And no wonder! As an appetiser, the deep fried marinated chunks of chicken wrapped in pandan leaves and skewered with a stick (4,800 Ks) could have been lifted from a mobile kitchen in Aey’s home Province of Isan.

“Some of the ingredients are sourced locally but most come from Thailand”, says Aey, “all are cooked in the Isan style”.

Known as ‘the rice-bowl of Thailand’, Isan food is known for its enthusiastic use of fresh herbs and spices such as garlic, galangal, coriander, lemon grass, shallots, pepper, kaffir lime leaves, shrimp paste, fish sauce, and chilies – lots of chillies. Tum Laii’s dishes explode with these flavours, but if the fierce chili isn’t to your liking fear not, each dish can be adjusted to the diner’s taste and Aey is more than happy to compromise. After all, you’re the boss.

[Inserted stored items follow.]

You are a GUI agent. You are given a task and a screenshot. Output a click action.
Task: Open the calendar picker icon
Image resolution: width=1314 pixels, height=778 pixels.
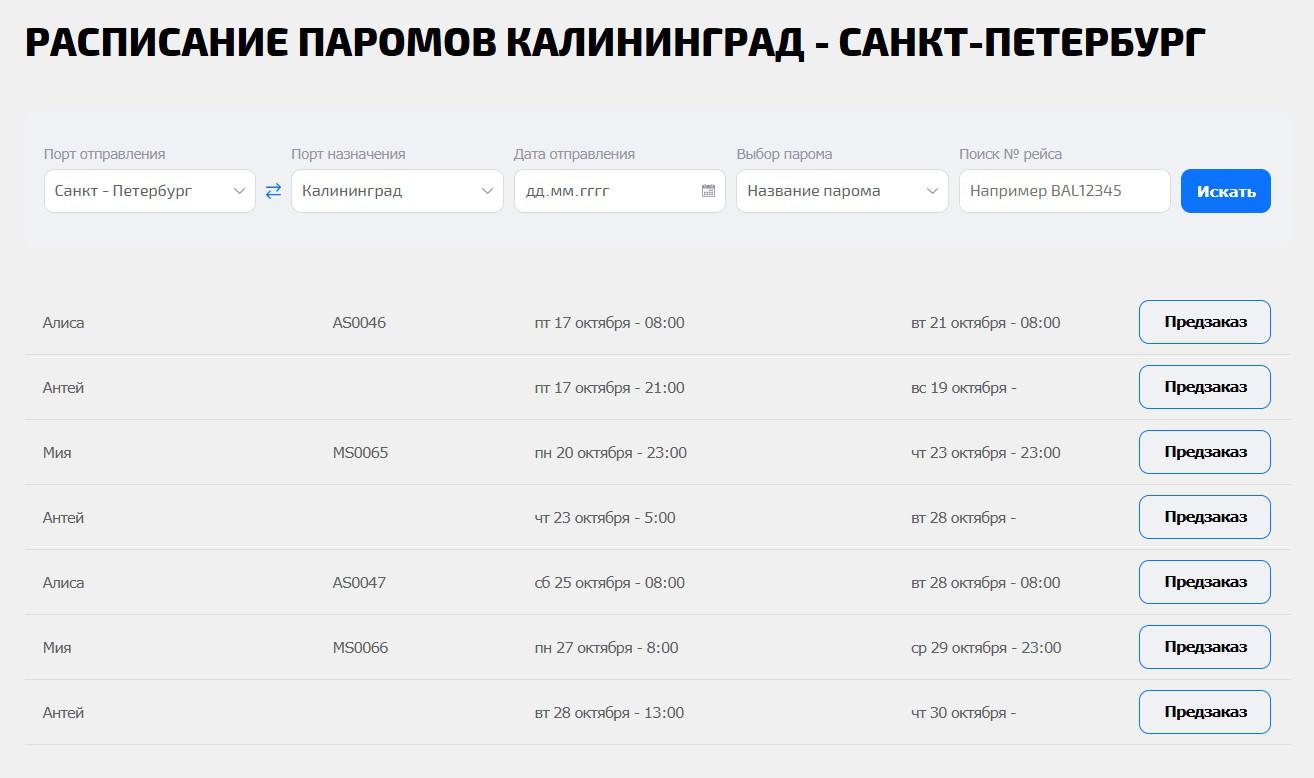[708, 191]
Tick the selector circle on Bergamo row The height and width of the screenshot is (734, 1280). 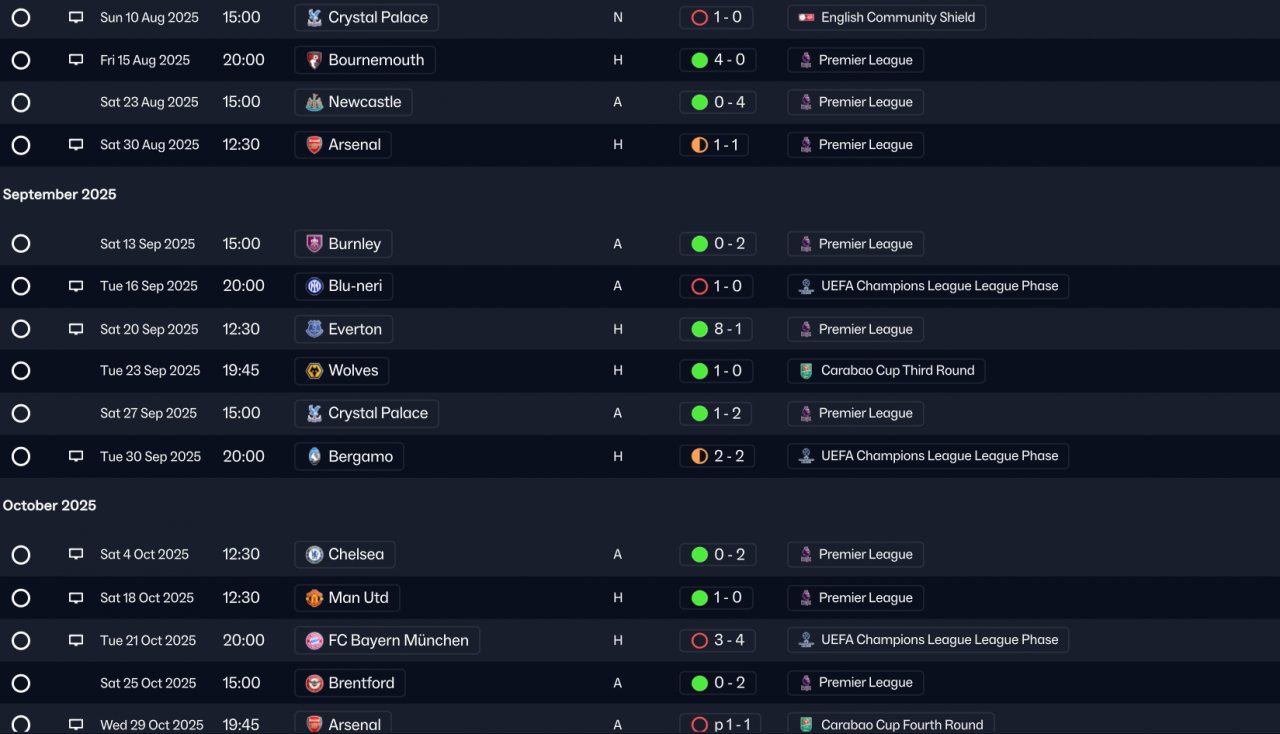pos(21,456)
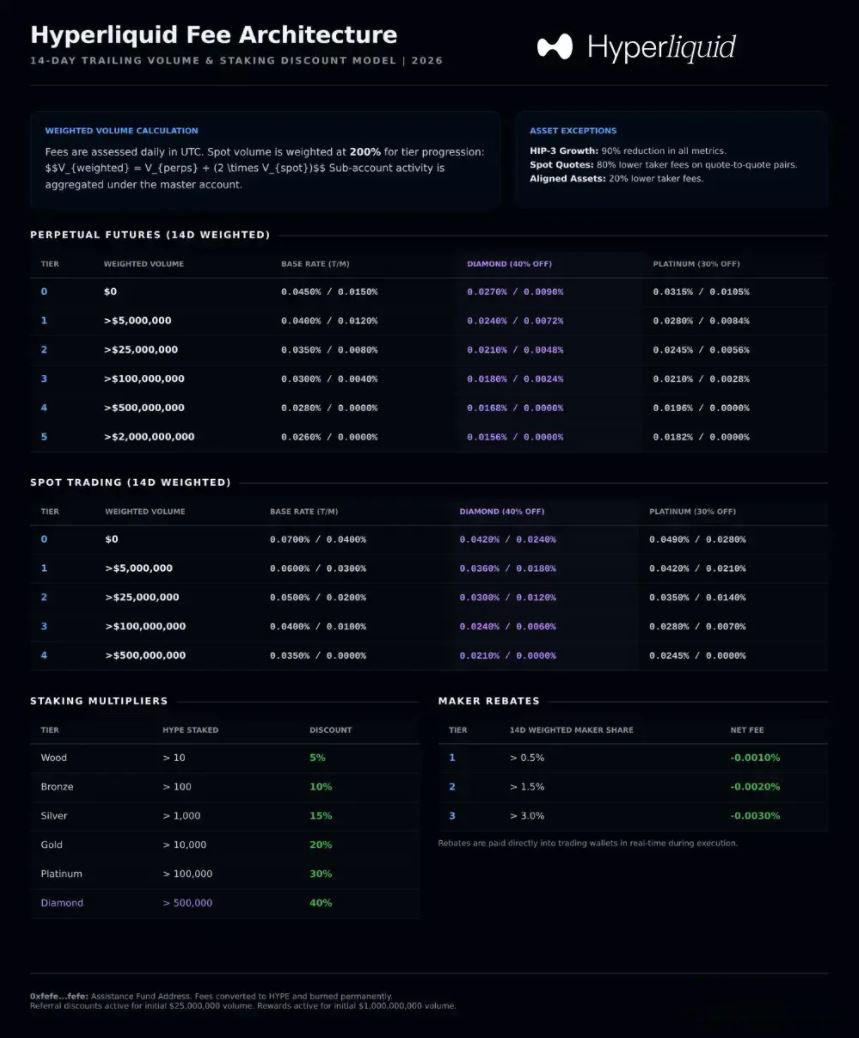This screenshot has width=859, height=1038.
Task: Click the Hyperliquid Fee Architecture title
Action: pyautogui.click(x=213, y=35)
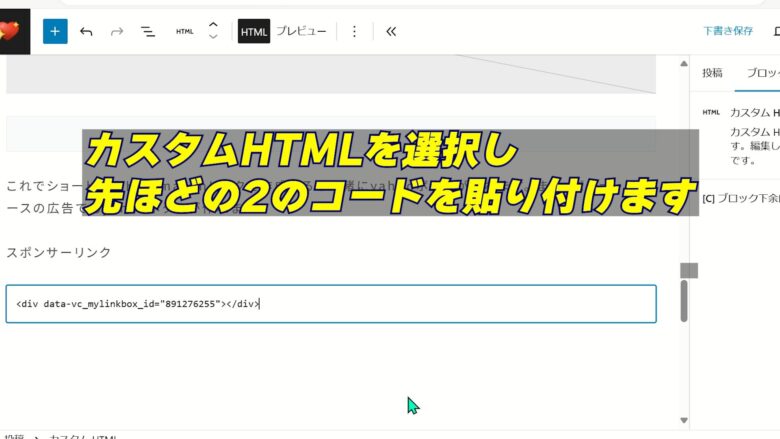Move the block down with the chevron

213,38
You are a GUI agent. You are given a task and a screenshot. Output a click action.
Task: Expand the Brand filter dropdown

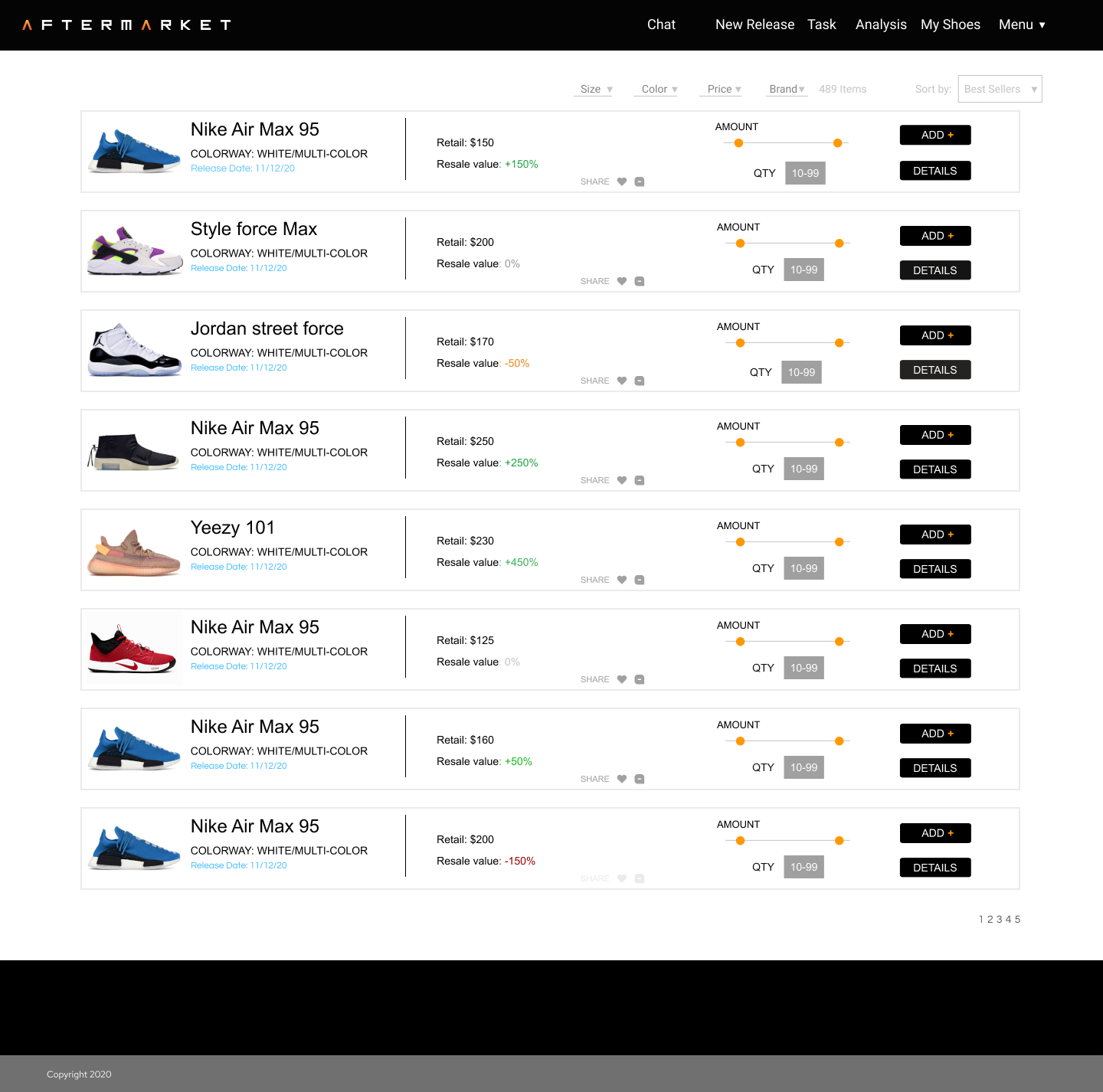(x=787, y=89)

There are over 50 dishes to choose from but it’s the ‘Spicy Stir Fried Seafood with Thai Herbs’ (7,000 Ks) that I choose next. The fresh water fish and clams are blended with basil, coriander and galangal and livened up with a splash of sour lemon, pineapple chunks and chopped chillies. The dish itself could have leaped from a Thai market stall in Isan and onto my plate – via the hotplate of Khun Aey.

Needless to say, for this lover of Thai food it disappeared quickly.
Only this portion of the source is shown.